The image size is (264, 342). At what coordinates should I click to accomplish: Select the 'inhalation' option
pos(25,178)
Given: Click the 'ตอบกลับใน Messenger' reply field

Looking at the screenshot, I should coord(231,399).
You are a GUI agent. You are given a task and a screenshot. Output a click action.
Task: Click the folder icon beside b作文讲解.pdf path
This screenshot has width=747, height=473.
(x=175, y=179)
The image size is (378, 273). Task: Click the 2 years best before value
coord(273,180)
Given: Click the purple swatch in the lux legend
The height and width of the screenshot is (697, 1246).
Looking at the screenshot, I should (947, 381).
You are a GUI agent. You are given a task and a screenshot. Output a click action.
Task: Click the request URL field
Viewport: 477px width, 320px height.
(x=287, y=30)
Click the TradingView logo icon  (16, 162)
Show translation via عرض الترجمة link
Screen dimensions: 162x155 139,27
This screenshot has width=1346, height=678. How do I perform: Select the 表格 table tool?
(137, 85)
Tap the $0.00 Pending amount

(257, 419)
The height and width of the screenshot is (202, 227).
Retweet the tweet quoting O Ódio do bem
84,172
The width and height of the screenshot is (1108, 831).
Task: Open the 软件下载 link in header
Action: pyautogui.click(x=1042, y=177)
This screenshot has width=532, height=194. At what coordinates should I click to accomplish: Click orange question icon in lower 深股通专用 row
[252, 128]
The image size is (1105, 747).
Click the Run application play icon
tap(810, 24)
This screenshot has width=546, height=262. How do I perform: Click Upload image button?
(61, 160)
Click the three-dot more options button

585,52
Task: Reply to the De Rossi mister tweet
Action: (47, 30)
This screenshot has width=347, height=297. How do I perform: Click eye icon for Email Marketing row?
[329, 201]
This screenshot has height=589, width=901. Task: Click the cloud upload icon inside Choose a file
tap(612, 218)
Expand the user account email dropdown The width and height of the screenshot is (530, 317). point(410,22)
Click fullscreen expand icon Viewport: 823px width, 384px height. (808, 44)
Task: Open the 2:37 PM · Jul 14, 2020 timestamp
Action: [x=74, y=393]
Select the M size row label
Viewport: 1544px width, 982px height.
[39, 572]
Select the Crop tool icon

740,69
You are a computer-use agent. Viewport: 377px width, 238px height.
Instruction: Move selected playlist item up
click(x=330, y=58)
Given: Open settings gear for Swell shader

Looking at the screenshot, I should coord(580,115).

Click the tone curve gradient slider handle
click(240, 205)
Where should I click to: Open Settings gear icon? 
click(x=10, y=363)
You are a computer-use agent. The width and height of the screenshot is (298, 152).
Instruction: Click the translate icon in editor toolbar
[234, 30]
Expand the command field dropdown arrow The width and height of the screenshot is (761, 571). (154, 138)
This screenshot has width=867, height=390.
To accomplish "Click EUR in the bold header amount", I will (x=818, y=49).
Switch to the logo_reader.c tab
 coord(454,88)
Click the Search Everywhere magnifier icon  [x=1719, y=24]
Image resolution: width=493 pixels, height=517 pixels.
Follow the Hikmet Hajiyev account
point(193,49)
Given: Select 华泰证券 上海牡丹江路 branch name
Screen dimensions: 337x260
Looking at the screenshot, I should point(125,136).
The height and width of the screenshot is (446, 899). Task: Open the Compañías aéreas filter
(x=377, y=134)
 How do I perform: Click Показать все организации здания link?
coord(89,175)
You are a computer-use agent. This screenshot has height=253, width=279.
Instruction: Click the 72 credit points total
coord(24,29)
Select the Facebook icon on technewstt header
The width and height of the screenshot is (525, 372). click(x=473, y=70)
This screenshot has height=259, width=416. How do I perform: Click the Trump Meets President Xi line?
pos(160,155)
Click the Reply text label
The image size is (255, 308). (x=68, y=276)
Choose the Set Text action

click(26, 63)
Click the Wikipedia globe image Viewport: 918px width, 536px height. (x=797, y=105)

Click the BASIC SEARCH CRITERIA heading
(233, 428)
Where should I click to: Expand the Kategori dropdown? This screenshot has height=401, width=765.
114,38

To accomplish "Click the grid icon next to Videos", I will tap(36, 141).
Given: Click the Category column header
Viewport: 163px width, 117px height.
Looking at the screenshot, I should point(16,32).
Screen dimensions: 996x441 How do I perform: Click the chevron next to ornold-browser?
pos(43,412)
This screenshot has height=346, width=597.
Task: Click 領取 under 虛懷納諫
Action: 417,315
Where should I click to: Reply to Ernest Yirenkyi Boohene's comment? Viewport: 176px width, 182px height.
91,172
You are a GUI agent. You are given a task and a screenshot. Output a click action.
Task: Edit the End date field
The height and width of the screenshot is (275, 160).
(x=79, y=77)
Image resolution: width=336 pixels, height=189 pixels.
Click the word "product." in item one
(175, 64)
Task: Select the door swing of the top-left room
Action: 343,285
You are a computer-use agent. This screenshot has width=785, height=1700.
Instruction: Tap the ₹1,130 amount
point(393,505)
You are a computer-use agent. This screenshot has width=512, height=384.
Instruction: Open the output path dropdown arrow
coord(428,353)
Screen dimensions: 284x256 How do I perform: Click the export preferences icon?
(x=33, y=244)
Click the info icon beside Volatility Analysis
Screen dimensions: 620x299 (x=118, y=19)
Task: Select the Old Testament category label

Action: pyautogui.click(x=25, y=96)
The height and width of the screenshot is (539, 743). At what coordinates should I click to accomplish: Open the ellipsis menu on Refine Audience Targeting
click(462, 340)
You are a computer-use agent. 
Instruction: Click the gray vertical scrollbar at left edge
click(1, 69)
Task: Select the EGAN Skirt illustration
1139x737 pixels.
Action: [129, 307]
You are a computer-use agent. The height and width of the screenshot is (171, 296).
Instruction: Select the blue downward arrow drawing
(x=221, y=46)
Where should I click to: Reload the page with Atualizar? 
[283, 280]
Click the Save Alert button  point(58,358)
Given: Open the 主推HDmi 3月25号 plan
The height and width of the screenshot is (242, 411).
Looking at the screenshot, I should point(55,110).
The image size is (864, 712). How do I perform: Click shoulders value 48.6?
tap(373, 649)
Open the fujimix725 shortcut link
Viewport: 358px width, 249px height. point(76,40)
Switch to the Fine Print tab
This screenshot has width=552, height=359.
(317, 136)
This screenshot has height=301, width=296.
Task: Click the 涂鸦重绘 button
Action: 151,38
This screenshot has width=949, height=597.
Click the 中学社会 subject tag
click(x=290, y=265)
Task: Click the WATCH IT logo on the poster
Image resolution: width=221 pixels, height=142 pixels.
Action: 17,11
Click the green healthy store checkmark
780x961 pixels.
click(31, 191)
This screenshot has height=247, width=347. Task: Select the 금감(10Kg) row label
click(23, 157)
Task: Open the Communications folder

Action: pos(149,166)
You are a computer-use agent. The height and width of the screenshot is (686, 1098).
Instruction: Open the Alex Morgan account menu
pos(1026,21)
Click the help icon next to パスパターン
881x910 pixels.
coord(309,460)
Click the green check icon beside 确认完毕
· · ·
WORK TO DO: Convert every line of the records above into a Markdown table with a Row column for the row number and a Record line column for the line's text. Leave out blank lines.

EXERCISE RESULT:
| Row | Record line |
|---|---|
| 1 | The image size is (264, 342). At what coordinates should I click to accomplish: Select the 'inhalation' option |
| 2 | pos(25,178) |
| 3 | Given: Click the 'ตอบกลับใน Messenger' reply field |
| 4 | Looking at the screenshot, I should coord(231,399). |
| 5 | You are a GUI agent. You are given a task and a screenshot. Output a click action. |
| 6 | Task: Click the folder icon beside b作文讲解.pdf path |
| 7 | This screenshot has width=747, height=473. |
| 8 | (x=175, y=179) |
| 9 | The image size is (378, 273). Task: Click the 2 years best before value |
| 10 | coord(273,180) |
| 11 | Given: Click the purple swatch in the lux legend |
| 12 | The height and width of the screenshot is (697, 1246). |
| 13 | Looking at the screenshot, I should (947, 381). |
| 14 | You are a GUI agent. You are given a task and a screenshot. Output a click action. |
| 15 | Task: Click the request URL field |
| 16 | Viewport: 477px width, 320px height. |
| 17 | (x=287, y=30) |
| 18 | Click the TradingView logo icon  (16, 162) |
| 19 | Show translation via عرض الترجمة link |
| 20 | Screen dimensions: 162x155 139,27 |
| 21 | This screenshot has width=1346, height=678. How do I perform: Select the 表格 table tool? |
| 22 | (137, 85) |
| 23 | Tap the $0.00 Pending amount |
| 24 | (257, 419) |
| 25 | The height and width of the screenshot is (202, 227). |
| 26 | Retweet the tweet quoting O Ódio do bem |
| 27 | 84,172 |
| 28 | The width and height of the screenshot is (1108, 831). |
| 29 | Task: Open the 软件下载 link in header |
| 30 | Action: pyautogui.click(x=1042, y=177) |
| 31 | This screenshot has width=532, height=194. At what coordinates should I click to accomplish: Click orange question icon in lower 深股通专用 row |
| 32 | [252, 128] |
| 33 | The image size is (1105, 747). |
| 34 | Click the Run application play icon |
| 35 | tap(810, 24) |
| 36 | This screenshot has width=546, height=262. How do I perform: Click Upload image button? |
| 37 | (61, 160) |
| 38 | Click the three-dot more options button |
| 39 | 585,52 |
| 40 | Task: Reply to the De Rossi mister tweet |
| 41 | Action: (47, 30) |
| 42 | This screenshot has width=347, height=297. How do I perform: Click eye icon for Email Marketing row? |
| 43 | [329, 201] |
| 44 | This screenshot has height=589, width=901. Task: Click the cloud upload icon inside Choose a file |
| 45 | tap(612, 218) |
| 46 | Expand the user account email dropdown The width and height of the screenshot is (530, 317). point(410,22) |
| 47 | Click fullscreen expand icon Viewport: 823px width, 384px height. (808, 44) |
| 48 | Task: Open the 2:37 PM · Jul 14, 2020 timestamp |
| 49 | Action: [x=74, y=393] |
| 50 | Select the M size row label |
| 51 | Viewport: 1544px width, 982px height. |
| 52 | [39, 572] |
| 53 | Select the Crop tool icon |
| 54 | 740,69 |
| 55 | You are a computer-use agent. Viewport: 377px width, 238px height. |
| 56 | Instruction: Move selected playlist item up |
| 57 | click(x=330, y=58) |
| 58 | Given: Open settings gear for Swell shader |
| 59 | Looking at the screenshot, I should coord(580,115). |
| 60 | Click the tone curve gradient slider handle |
| 61 | click(240, 205) |
| 62 | Where should I click to: Open Settings gear icon?  |
| 63 | click(x=10, y=363) |
| 64 | You are a computer-use agent. The width and height of the screenshot is (298, 152). |
| 65 | Instruction: Click the translate icon in editor toolbar |
| 66 | [234, 30] |
| 67 | Expand the command field dropdown arrow The width and height of the screenshot is (761, 571). (154, 138) |
| 68 | This screenshot has width=867, height=390. |
| 69 | To accomplish "Click EUR in the bold header amount", I will (x=818, y=49). |
| 70 | Switch to the logo_reader.c tab |
| 71 |  coord(454,88) |
| 72 | Click the Search Everywhere magnifier icon  [x=1719, y=24] |
| 73 | Image resolution: width=493 pixels, height=517 pixels. |
| 74 | Follow the Hikmet Hajiyev account |
| 75 | point(193,49) |
| 76 | Given: Select 华泰证券 上海牡丹江路 branch name |
| 77 | Screen dimensions: 337x260 |
| 78 | Looking at the screenshot, I should point(125,136). |
| 79 | The height and width of the screenshot is (446, 899). Task: Open the Compañías aéreas filter |
| 80 | (x=377, y=134) |
| 81 |  How do I perform: Click Показать все организации здания link? |
| 82 | coord(89,175) |
| 83 | You are a computer-use agent. This screenshot has height=253, width=279. |
| 84 | Instruction: Click the 72 credit points total |
| 85 | coord(24,29) |
| 86 | Select the Facebook icon on technewstt header |
| 87 | The width and height of the screenshot is (525, 372). click(x=473, y=70) |
| 88 | This screenshot has height=259, width=416. How do I perform: Click the Trump Meets President Xi line? |
| 89 | pos(160,155) |
| 90 | Click the Reply text label |
| 91 | The image size is (255, 308). (x=68, y=276) |
| 92 | Choose the Set Text action |
| 93 | click(26, 63) |
| 94 | Click the Wikipedia globe image Viewport: 918px width, 536px height. (x=797, y=105) |
| 95 | Click the BASIC SEARCH CRITERIA heading |
| 96 | (233, 428) |
| 97 | Where should I click to: Expand the Kategori dropdown? This screenshot has height=401, width=765. |
| 98 | 114,38 |
| 99 | To accomplish "Click the grid icon next to Videos", I will tap(36, 141). |
| 100 | Given: Click the Category column header |
| 101 | Viewport: 163px width, 117px height. |
| 102 | Looking at the screenshot, I should point(16,32). |
| 103 | Screen dimensions: 996x441 How do I perform: Click the chevron next to ornold-browser? |
| 104 | pos(43,412) |
| 105 | This screenshot has height=346, width=597. |
| 106 | Task: Click 領取 under 虛懷納諫 |
| 107 | Action: 417,315 |
| 108 | Where should I click to: Reply to Ernest Yirenkyi Boohene's comment? Viewport: 176px width, 182px height. |
| 109 | 91,172 |
| 110 | You are a GUI agent. You are given a task and a screenshot. Output a click action. |
| 111 | Task: Edit the End date field |
| 112 | The height and width of the screenshot is (275, 160). |
| 113 | (x=79, y=77) |
| 114 | Image resolution: width=336 pixels, height=189 pixels. |
| 115 | Click the word "product." in item one |
| 116 | (175, 64) |
| 117 | Task: Select the door swing of the top-left room |
| 118 | Action: 343,285 |
| 119 | You are a computer-use agent. This screenshot has width=785, height=1700. |
| 120 | Instruction: Tap the ₹1,130 amount |
| 121 | point(393,505) |
| 122 | You are a computer-use agent. This screenshot has width=512, height=384. |
| 123 | Instruction: Open the output path dropdown arrow |
| 124 | coord(428,353) |
| 125 | Screen dimensions: 284x256 How do I perform: Click the export preferences icon? |
| 126 | (x=33, y=244) |
| 127 | Click the info icon beside Volatility Analysis |
| 128 | Screen dimensions: 620x299 (x=118, y=19) |
| 129 | Task: Select the Old Testament category label |
| 130 | Action: pyautogui.click(x=25, y=96) |
| 131 | The height and width of the screenshot is (539, 743). At what coordinates should I click to accomplish: Open the ellipsis menu on Refine Audience Targeting |
| 132 | click(462, 340) |
| 133 | You are a computer-use agent.  |
| 134 | Instruction: Click the gray vertical scrollbar at left edge |
| 135 | click(1, 69) |
| 136 | Task: Select the EGAN Skirt illustration |
| 137 | 1139x737 pixels. |
| 138 | Action: [129, 307] |
| 139 | You are a computer-use agent. The height and width of the screenshot is (171, 296). |
| 140 | Instruction: Select the blue downward arrow drawing |
| 141 | (x=221, y=46) |
| 142 | Where should I click to: Reload the page with Atualizar?  |
| 143 | [283, 280] |
| 144 | Click the Save Alert button  point(58,358) |
| 145 | Given: Open the 主推HDmi 3月25号 plan |
| 146 | The height and width of the screenshot is (242, 411). |
| 147 | Looking at the screenshot, I should point(55,110). |
| 148 | The image size is (864, 712). How do I perform: Click shoulders value 48.6? |
| 149 | tap(373, 649) |
| 150 | Open the fujimix725 shortcut link |
| 151 | Viewport: 358px width, 249px height. point(76,40) |
| 152 | Switch to the Fine Print tab |
| 153 | This screenshot has width=552, height=359. |
| 154 | (317, 136) |
| 155 | This screenshot has height=301, width=296. |
| 156 | Task: Click the 涂鸦重绘 button |
| 157 | Action: 151,38 |
| 158 | This screenshot has width=949, height=597. |
| 159 | Click the 中学社会 subject tag |
| 160 | click(x=290, y=265) |
| 161 | Task: Click the WATCH IT logo on the poster |
| 162 | Image resolution: width=221 pixels, height=142 pixels. |
| 163 | Action: 17,11 |
| 164 | Click the green healthy store checkmark |
| 165 | 780x961 pixels. |
| 166 | click(31, 191) |
| 167 | This screenshot has height=247, width=347. Task: Select the 금감(10Kg) row label |
| 168 | click(23, 157) |
| 169 | Task: Open the Communications folder |
| 170 | Action: pos(149,166) |
| 171 | You are a computer-use agent. The height and width of the screenshot is (686, 1098). |
| 172 | Instruction: Open the Alex Morgan account menu |
| 173 | pos(1026,21) |
| 174 | Click the help icon next to パスパターン |
| 175 | 881x910 pixels. |
| 176 | coord(309,460) |
| 177 | Click the green check icon beside 确认完毕 |